In Pentecostal terminology, she has been both saved and baptized in the Holy Spirit. She comes away from that service filled with love for God and mankind, and accepted by the Lord and his people. For this wounded child, it’s a cataclysmic, life-altering day.

After that, she decides she should be just who she is, without shame. And she can accept and love others as they are.

Raised in a sect so strict women couldn’t wear makeup or jewelry, she eventually becomes infamous for her flamboyant appearance, which is a part of who she authentically is, she says in the movie. (She reminds me here of another flamboyant and gracious saint of sorts, Dolly Parton.)

Mainly, the film deals with Tammy Faye’s adulthood: her marriage to Jim, their early, heady professional successes and finally the much-publicized years of mutual adulteries, financial scandal, prison for Jim and penury for Tammy Faye—and this is only the short list of their problems.

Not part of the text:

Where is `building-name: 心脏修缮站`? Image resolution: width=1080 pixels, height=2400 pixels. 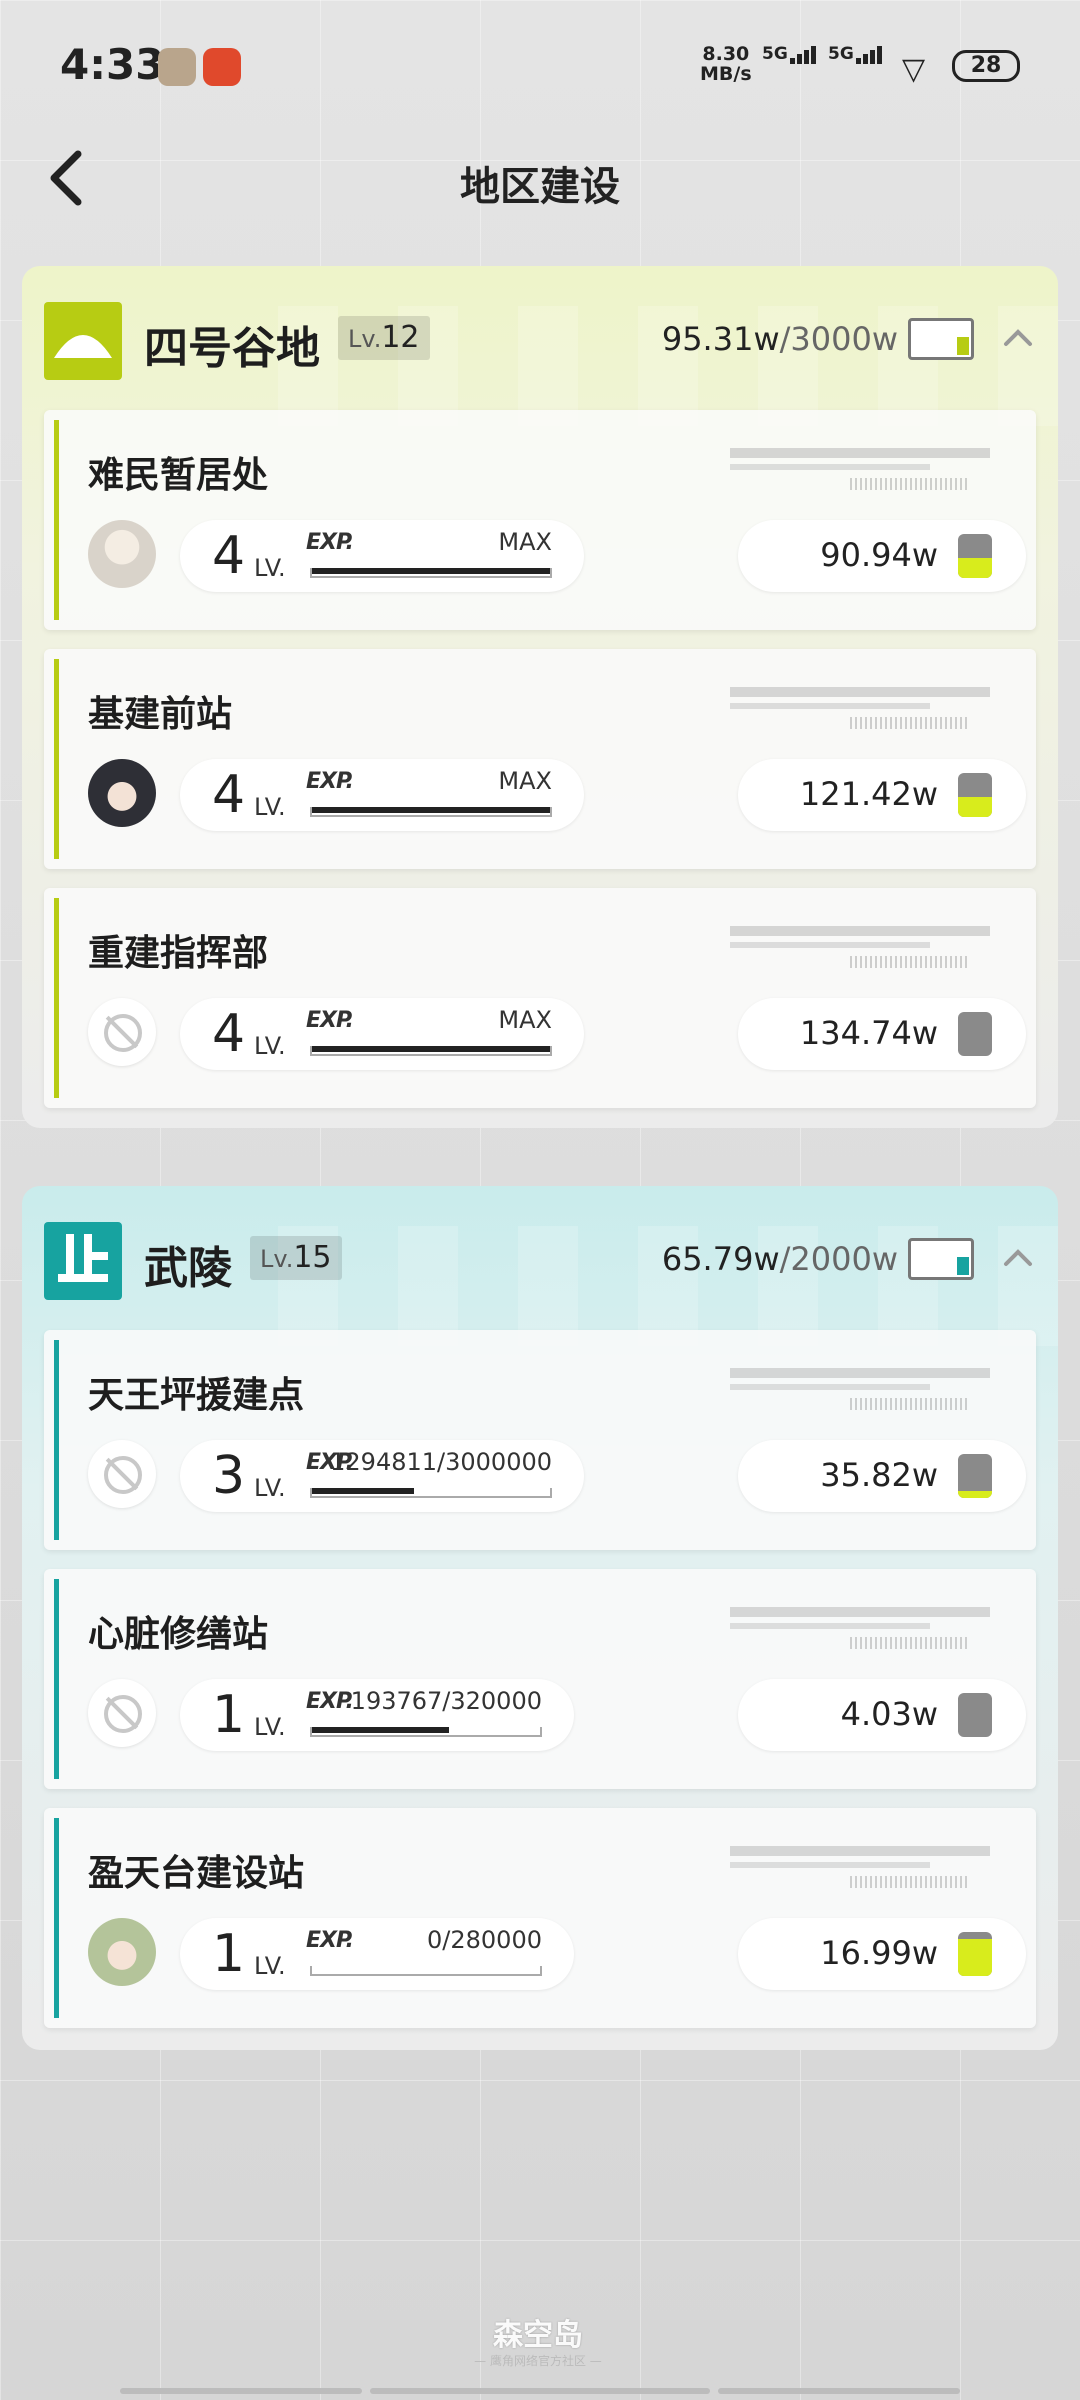 building-name: 心脏修缮站 is located at coordinates (178, 1634).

Through it all, Tammy Faye’s love for God and mercy toward others propel her. In the 1980s, she reaches out to a gay man suffering from AIDS, a terrifying new disease, even as the legalists in her subculture reject such men as sinners getting their comeuppance. She expresses compassion for the woman with whom Jim had the assignation that destroyed their PTL empire. When she overhears a gaggle of teenage boys mocking her, she kindly introduces herself as their neighbor instead of launching into a tirade.

As I said, this is the part of “The Eyes of Tammy Faye” that rings most true. It illustrates why I’ve stayed a part of the Pentecostal/charismatic faith all these years, even as I’ve come to disagree with some of its dogmas and certainly with most of its adherents’ political views.

I love this branch of the faith because sometimes those radical, even melodramatic, conversions the movement specializes in are absolutely real. Explain them however you prefer. I’ve heard all those explanations, the arguments of the skeptics.

But 40-some years ago, I experienced a similar conversion myself—for the record, I didn’t burst into tongues or pee my pants—and it revolutionized my life forever-after, just as dramatically as Tammy Faye’s conversion transformed her.

It didn’t make me perfect, any more than Tammy Faye’s made her perfect. Far from it.

Yet I saw for a moment clearly into some unknown dimension, stared straight into God’s unfathomable, unconditional, shimmering love for me and every last human being.

God’s love instantly stopped being a doctrine or a theory. It became a living, breathing, all-encompassing reality. I’ve never been quite the same. Once you see that love, you can’t unsee it.

I’ve been preaching about it ever since, everywhere I go. Just like Tammy Faye. Except without the makeup and wigs.